*Task*
Could you copy out only the lines starting at the one containing "Show 7 more" and ending at the one containing "(x=1183, y=647)", requests included, and shift every coordinate in the answers by adding 48 to it?

___

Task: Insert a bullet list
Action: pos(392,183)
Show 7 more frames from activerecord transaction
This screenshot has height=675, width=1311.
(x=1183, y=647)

___

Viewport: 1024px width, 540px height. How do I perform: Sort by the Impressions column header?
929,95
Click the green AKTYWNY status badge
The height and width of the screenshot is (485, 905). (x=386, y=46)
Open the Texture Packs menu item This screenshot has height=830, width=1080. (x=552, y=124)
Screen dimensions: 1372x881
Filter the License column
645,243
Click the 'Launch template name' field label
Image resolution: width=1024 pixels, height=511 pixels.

___

*Answer to the task*
Show 7 more frames from activerecord transaction
This screenshot has height=675, width=1311.
(x=1231, y=695)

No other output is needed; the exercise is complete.